Stated problem: Show every line of the data that contains the word "icon", and treat uppercase and lowercase letters as different.
##### Working data
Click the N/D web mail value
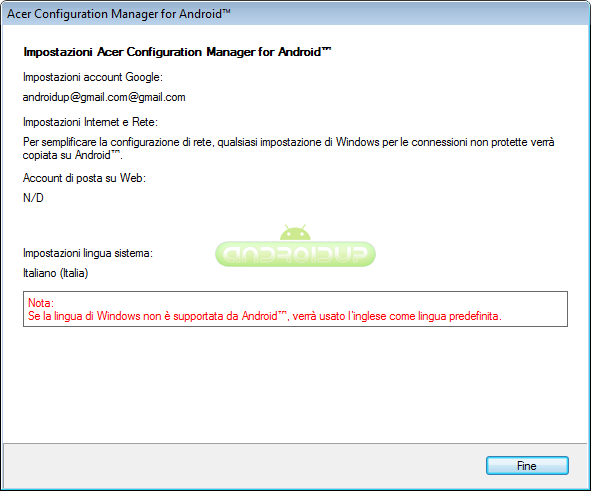 [33, 198]
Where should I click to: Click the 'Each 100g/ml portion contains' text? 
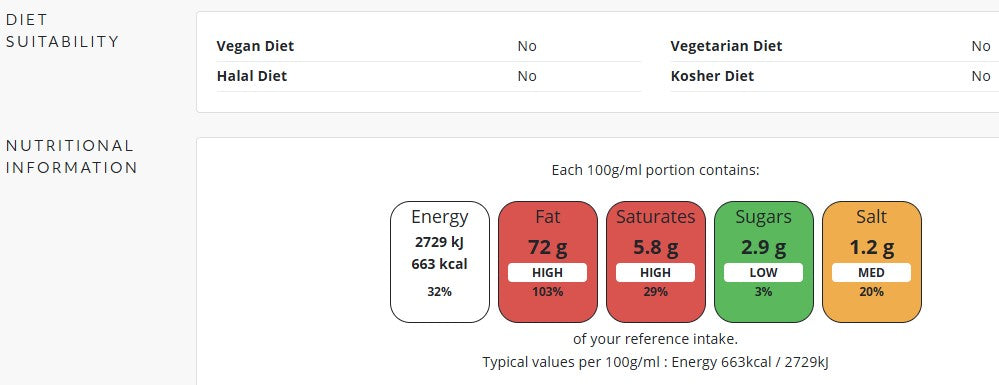656,171
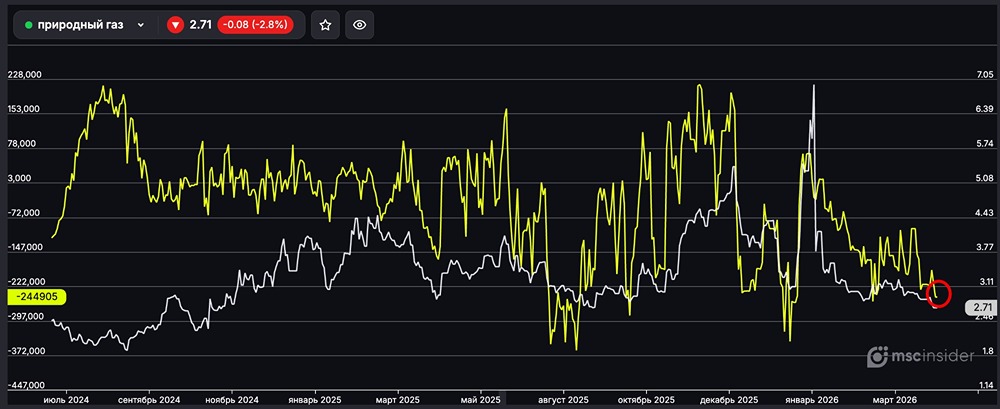Click the red circle marker on chart
Image resolution: width=1000 pixels, height=409 pixels.
pyautogui.click(x=938, y=294)
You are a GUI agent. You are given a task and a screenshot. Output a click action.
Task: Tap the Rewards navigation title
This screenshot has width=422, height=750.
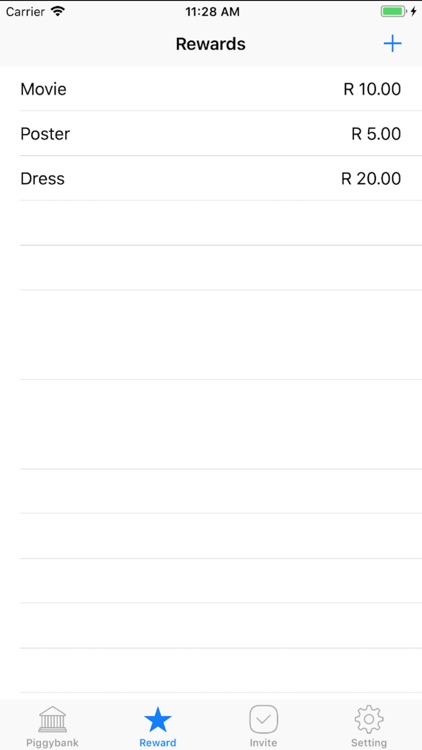tap(211, 44)
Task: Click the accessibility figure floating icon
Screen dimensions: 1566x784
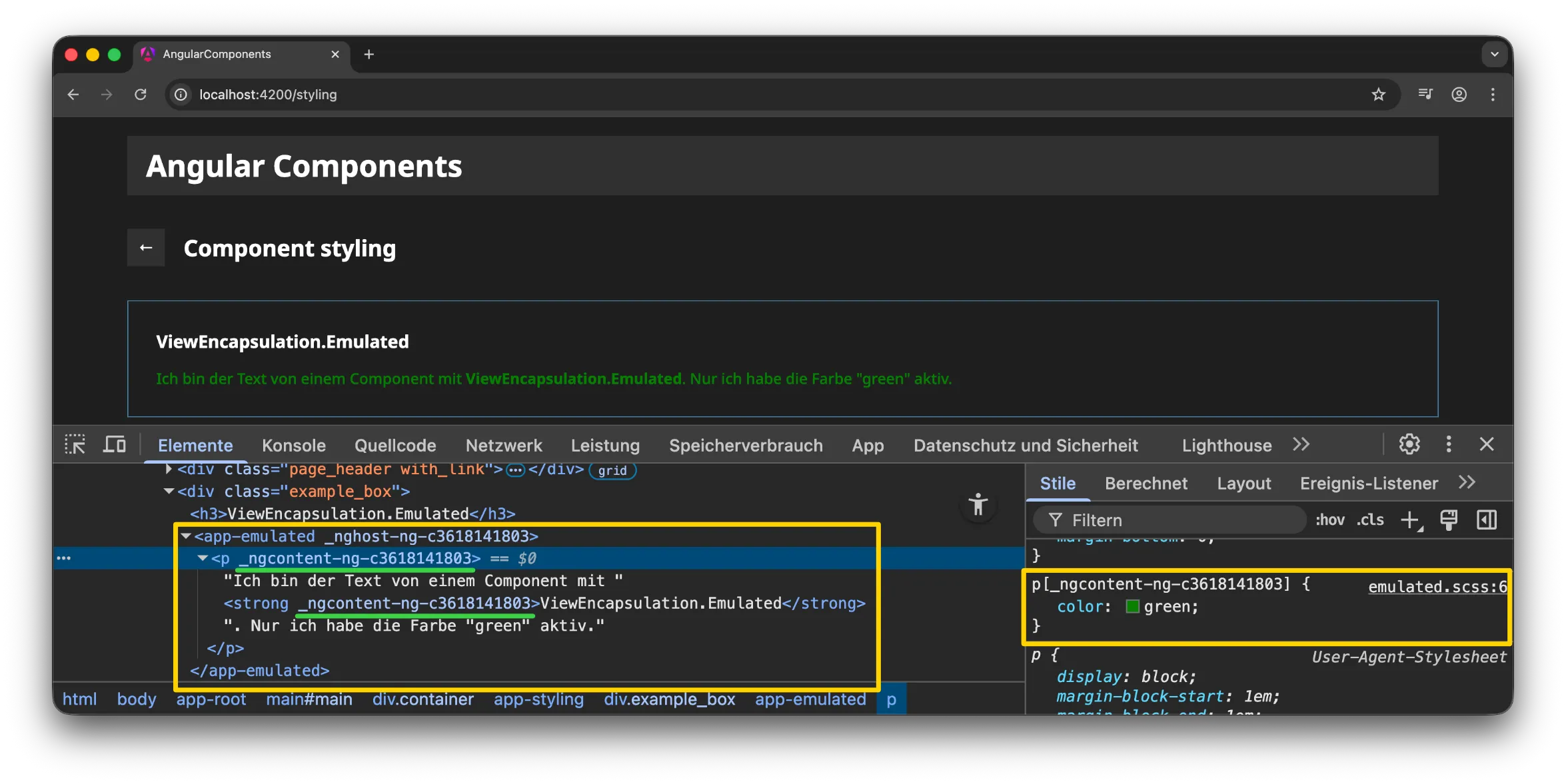Action: click(978, 505)
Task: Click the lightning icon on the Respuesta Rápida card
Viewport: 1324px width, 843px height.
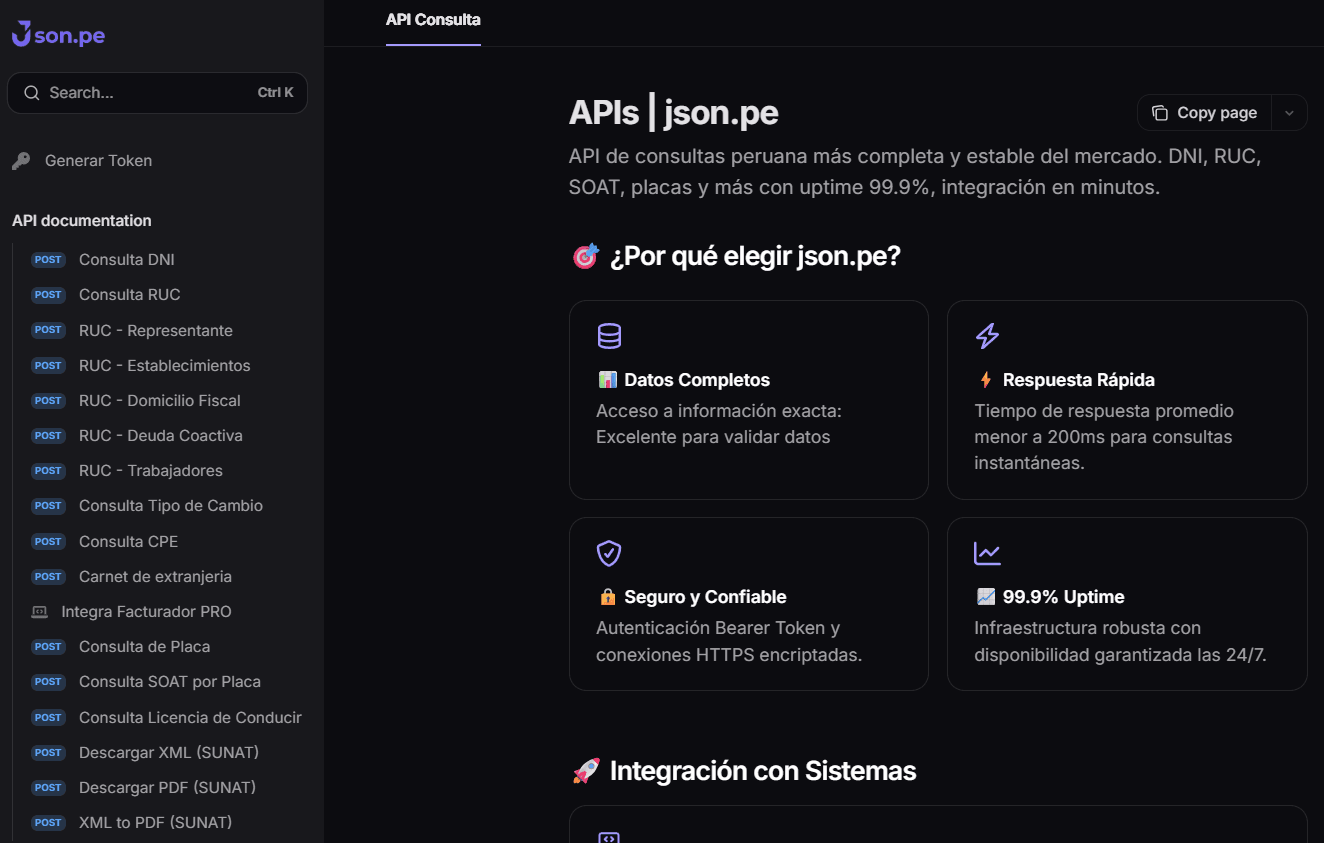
##########
Solution for this problem:
Task: Click the accessibility figure floating icon
Task: Click the lightning icon on the Respuesta Rápida card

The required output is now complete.